We write to put on record that we have not received your draft Assignment and Undertaking up to this moment. As the completion is scheduled on 5th October 2012. Kindly let us have your draft Assignment and form of undertaking for our approval on behalf of our client without any further delay.

Finally, we stress that our client has proved good title to the Property. Please note that time is of the essence in the Provisional Agreement for Sale and Purchase signed by our respective clients dated 23rd February 2012 and your client is requested to complete the purchase of the Property on or before 5:00 p.m. 5th October 2012.

We hereby reserve all our client’s rights under the said Agreement.” [original emphasis]
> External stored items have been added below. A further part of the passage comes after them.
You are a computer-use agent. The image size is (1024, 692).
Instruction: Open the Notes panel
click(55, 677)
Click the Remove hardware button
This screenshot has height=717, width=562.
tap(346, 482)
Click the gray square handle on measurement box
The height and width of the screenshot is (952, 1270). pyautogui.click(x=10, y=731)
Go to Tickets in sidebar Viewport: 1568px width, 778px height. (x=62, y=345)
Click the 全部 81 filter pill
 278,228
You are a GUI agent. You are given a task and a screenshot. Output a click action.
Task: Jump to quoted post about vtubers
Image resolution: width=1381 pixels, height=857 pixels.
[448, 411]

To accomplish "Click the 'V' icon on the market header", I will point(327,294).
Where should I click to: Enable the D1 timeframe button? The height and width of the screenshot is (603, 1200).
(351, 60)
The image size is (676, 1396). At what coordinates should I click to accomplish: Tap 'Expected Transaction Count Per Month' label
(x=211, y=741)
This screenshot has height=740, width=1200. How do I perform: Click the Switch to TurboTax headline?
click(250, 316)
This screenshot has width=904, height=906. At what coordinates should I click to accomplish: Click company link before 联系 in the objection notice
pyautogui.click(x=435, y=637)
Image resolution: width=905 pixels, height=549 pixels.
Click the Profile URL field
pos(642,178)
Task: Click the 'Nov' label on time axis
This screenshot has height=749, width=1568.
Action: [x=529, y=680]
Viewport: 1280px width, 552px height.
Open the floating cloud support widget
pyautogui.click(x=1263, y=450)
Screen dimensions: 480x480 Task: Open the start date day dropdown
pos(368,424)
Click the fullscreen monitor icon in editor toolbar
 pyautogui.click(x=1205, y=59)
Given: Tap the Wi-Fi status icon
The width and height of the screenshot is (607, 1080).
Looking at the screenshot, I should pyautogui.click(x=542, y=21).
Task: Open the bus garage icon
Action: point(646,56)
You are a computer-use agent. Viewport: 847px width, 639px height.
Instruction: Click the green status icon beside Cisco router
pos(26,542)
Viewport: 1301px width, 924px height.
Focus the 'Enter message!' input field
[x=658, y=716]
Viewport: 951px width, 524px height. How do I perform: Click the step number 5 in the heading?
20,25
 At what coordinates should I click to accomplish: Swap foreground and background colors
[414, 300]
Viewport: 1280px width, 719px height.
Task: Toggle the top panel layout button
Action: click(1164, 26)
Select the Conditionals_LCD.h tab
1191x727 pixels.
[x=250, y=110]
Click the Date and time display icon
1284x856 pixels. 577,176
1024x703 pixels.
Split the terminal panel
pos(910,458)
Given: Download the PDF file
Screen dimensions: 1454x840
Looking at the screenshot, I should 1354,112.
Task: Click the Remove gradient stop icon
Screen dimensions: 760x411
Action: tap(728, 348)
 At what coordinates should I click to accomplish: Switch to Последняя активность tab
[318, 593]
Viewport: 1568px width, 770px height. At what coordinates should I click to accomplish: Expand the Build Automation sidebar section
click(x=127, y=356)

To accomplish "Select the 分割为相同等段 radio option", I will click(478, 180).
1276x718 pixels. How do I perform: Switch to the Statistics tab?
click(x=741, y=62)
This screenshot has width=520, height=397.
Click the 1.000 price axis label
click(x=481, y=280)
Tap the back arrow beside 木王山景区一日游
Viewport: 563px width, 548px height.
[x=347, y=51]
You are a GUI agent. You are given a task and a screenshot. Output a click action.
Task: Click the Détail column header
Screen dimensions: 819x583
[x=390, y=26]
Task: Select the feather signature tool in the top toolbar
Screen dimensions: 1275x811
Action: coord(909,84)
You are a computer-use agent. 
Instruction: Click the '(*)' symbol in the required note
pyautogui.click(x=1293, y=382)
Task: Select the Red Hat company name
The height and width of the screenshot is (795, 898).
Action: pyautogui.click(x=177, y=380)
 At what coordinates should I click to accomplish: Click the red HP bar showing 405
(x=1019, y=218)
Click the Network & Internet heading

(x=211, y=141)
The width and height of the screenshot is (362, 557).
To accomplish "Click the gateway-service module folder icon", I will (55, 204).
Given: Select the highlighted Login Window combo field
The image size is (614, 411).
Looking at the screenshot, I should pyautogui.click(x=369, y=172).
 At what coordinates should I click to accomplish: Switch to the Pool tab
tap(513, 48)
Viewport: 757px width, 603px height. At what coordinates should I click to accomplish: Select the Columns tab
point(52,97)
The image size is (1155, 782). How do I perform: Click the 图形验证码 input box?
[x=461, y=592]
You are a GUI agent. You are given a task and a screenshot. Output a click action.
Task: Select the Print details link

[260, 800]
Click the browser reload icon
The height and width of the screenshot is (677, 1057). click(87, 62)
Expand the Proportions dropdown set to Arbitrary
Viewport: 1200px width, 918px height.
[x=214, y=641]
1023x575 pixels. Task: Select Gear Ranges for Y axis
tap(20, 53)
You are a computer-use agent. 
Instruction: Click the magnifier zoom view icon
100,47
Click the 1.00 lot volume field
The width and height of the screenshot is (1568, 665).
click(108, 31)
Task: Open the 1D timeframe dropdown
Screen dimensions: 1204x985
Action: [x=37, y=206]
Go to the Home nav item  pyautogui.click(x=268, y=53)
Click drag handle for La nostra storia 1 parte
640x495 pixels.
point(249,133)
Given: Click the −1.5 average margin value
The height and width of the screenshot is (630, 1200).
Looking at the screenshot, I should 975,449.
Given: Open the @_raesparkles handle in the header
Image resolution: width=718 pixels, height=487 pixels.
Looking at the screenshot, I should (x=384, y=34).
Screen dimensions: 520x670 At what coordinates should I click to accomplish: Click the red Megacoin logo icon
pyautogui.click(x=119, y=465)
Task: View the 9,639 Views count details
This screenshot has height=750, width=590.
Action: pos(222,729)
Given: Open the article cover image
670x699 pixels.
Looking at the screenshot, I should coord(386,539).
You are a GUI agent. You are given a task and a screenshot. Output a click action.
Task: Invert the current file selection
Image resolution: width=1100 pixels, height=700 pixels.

15. The copy of the letter from the solicitors of the Head Vendor (“CL”) to SHC enclosed by the latter’s letter was also dated 4 October 2012 and stated as follows:

“We refer to your fax to us enclosing a letter from [TYTW] of even date. We would like to remind your client that there is no privity of contract between our client and your client’s sub‑purchaser. Our client is not obliged to address on the matters raised by the said solicitors.

Without prejudice to our previous replies to your requisitions and our client’s stance and legal position, we set out the followings for your kind reference:‑

We note that the said solicitors are still dragging on the only outstanding point relating to the case HCA No. 1658/2012. We repeat our previous reply. We stress that the said case comprises only personal claims against the defendants. There does not involve any issues relating to the Property title. On a close review of the pleadings, you would note that the Plaintiff is asking for injunction order against the defendants personally restricting them to use the subject entrance, etc.. There does not give rise to any issues affecting the Property title. For the said reasons, with due respect, we view the said solicitors’ allegations in their said letter are simply groundless.

We repeat...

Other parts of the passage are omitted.